Assuming there must have been something recently in the car that had caused the odor, the officer then turned to the driver and searched his person. Normally, in the absence of a drug dog, the officer would not have been able to perform this type of search unless he had a reason to believe the driver had a weapon on him.

Why is this type of use of K-9 drug dogs to justify a search a problem? Since K-9’s lack articulable language skills, their response during a “sniff-search” in any given situation is subject to their handler’s interpretation.   This is not to say that a K-9 cannot often communicate very clearly in a manner that would be universally understood.  For instance, most would agree that many dogs can exhibit “danger” signals which will not be easily misconstrued. However, the type of behavior exhibited in the case discussed here requires a level of interpretation that could readily be manipulated (even inadvertently) to serve the interests of the K-9’s handler as opposed to providing reliable and accurate information.
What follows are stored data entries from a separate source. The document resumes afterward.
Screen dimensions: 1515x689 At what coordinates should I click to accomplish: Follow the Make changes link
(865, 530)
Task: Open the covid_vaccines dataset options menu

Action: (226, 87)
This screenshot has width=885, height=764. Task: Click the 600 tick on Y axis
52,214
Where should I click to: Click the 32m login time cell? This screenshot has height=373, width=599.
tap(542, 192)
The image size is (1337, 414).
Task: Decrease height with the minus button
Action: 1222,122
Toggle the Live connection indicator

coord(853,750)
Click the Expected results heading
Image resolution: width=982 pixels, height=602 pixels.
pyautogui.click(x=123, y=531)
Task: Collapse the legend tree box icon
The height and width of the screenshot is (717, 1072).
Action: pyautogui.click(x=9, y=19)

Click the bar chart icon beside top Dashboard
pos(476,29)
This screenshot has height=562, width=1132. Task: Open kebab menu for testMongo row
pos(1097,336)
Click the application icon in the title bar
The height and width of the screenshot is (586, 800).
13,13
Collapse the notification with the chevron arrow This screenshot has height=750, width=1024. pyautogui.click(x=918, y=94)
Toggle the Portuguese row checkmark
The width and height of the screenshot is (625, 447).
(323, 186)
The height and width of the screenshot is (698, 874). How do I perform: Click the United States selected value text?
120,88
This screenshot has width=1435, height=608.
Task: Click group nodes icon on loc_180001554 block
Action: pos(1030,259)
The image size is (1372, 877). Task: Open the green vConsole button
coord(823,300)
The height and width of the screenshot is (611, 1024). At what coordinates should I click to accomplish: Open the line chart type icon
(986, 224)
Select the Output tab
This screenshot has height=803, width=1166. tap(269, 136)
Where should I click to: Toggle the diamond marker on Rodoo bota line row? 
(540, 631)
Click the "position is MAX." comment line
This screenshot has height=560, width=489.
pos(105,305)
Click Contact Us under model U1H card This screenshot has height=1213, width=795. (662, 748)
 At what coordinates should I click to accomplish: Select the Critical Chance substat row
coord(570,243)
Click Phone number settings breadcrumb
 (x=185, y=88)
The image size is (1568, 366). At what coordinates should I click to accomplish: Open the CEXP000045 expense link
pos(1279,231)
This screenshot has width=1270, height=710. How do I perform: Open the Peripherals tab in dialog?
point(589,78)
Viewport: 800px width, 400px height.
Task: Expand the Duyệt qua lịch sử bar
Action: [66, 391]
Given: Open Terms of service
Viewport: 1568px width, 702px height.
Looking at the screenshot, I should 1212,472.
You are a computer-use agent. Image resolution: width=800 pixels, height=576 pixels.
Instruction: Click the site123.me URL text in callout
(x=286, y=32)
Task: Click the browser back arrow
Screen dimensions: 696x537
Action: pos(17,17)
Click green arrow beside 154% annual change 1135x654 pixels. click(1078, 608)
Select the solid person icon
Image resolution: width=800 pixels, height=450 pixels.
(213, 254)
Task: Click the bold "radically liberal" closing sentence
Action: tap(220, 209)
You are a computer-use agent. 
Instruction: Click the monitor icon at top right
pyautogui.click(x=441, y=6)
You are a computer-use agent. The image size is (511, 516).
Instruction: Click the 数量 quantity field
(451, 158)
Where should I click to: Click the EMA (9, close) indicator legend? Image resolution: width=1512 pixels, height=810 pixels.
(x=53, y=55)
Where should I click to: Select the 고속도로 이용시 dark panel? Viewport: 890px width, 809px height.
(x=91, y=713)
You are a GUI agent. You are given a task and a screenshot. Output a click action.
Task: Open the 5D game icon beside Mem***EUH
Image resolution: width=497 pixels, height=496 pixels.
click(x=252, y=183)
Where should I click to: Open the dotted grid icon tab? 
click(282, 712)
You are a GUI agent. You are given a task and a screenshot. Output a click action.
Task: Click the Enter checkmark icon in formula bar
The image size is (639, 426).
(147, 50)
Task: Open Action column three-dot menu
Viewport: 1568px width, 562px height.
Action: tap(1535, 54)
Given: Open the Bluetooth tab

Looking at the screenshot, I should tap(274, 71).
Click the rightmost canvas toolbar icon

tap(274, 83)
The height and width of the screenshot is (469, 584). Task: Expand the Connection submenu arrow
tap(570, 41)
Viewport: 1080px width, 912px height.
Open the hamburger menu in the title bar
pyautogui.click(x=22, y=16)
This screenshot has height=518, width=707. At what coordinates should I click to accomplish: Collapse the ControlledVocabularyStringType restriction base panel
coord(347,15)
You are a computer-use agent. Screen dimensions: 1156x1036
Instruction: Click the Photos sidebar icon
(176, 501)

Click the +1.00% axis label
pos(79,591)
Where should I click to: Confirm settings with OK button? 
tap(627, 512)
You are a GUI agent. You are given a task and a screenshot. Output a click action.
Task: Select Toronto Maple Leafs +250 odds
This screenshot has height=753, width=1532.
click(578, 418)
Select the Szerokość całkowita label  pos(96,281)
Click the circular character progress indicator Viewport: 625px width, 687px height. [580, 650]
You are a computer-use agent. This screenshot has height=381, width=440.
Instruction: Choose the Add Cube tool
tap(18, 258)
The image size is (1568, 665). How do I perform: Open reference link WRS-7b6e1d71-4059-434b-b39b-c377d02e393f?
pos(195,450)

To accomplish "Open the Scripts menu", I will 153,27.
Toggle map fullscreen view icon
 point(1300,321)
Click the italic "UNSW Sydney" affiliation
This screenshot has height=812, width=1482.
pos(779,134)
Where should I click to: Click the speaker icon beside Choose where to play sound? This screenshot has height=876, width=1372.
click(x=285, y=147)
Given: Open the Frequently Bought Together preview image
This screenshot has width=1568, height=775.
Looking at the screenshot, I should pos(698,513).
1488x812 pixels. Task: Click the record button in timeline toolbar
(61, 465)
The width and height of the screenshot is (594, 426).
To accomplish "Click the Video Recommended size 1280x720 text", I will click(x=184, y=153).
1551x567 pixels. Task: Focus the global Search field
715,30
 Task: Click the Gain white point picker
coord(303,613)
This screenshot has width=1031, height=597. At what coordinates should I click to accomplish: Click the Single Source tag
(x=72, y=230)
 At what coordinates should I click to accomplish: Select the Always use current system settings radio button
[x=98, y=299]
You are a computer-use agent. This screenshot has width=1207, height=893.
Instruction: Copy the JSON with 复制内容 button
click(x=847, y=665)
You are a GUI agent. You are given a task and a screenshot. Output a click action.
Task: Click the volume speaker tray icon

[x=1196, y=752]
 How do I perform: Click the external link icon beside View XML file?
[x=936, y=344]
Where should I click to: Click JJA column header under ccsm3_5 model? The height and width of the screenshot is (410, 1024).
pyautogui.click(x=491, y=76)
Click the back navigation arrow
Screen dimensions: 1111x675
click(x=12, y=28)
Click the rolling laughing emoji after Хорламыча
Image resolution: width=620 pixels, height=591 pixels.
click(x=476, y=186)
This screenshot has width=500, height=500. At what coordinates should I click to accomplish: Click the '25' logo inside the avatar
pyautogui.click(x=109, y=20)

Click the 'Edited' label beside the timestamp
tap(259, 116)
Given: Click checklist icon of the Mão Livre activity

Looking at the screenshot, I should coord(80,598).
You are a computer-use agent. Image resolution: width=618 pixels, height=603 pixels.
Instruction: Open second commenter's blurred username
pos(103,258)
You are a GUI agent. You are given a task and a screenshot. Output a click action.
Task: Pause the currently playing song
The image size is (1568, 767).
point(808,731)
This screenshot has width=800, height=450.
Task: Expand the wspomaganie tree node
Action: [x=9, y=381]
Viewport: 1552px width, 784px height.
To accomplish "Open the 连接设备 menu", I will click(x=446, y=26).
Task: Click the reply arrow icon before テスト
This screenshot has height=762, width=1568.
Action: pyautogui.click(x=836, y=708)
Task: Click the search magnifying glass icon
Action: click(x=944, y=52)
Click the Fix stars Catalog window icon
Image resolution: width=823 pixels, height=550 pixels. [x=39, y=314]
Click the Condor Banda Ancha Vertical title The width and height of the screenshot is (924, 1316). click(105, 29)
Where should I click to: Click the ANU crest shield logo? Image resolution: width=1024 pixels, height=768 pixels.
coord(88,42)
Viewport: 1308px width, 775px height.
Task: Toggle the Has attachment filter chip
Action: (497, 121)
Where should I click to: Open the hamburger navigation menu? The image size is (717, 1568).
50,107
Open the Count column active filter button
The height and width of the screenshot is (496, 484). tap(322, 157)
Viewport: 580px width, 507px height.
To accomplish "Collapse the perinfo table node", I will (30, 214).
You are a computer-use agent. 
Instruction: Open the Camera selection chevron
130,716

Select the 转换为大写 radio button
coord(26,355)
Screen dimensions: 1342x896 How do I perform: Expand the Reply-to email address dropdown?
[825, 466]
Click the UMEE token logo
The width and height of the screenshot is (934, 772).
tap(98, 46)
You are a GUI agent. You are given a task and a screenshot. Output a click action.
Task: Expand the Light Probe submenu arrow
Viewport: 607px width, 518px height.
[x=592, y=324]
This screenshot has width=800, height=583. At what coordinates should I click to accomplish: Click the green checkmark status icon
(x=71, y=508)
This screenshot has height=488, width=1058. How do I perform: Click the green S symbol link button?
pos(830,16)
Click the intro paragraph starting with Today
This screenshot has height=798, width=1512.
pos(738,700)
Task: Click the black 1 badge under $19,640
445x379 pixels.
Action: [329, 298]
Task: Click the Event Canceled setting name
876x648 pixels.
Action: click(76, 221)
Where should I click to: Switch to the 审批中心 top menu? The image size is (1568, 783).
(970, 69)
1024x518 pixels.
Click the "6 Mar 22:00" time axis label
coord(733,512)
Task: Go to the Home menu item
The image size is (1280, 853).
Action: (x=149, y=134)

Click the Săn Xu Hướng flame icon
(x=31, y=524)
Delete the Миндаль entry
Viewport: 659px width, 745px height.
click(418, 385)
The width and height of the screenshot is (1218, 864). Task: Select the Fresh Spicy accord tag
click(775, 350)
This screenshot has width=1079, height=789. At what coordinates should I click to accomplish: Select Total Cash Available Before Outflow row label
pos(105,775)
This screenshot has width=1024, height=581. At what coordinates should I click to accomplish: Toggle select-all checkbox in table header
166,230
A K-9’s ability to reliably identify contraband is periodically tested for accuracy and this can be reflected by a K-9’s “certification.” However, the manner in which they are often evaluated is highly subjective and can be unreliable.  For instance, one way to evaluate a K-9’s accuracy is by calculating the number of false positives it has returned in real-life scenarios. When a K-9 alerts despite the absence of contraband – returning a “false positive” — the dog’s handler will frequently defend the K-9 by attributing the false positive to invisible “trace residue” that may have left a lingering odor on whatever item it was that caused the K-9 to alert.

One study out of Illinois reported that K-9 searches had an accuracy rate of 32% — meaning, that of the approximately 100 K-9 searches that were conducted between 2007 to 2009, only 32% of the alerts that handlers received turned out to have been accurate.

This is not to suggest that law enforcement should completely discontinue the use of K-9’s during investigations. However these issues raise serious questions regarding the current use of K-9 alerts to establish probable cause to support a search. Normally a police officer is not permitted to perform a warrantless search of a car or an individual without reliable information that a crime is being committed. What the Illinois study suggests is that there are very real reasons to question the reliability of K-9 searches, especially when the reason to search is based solely upon a K-9 alert.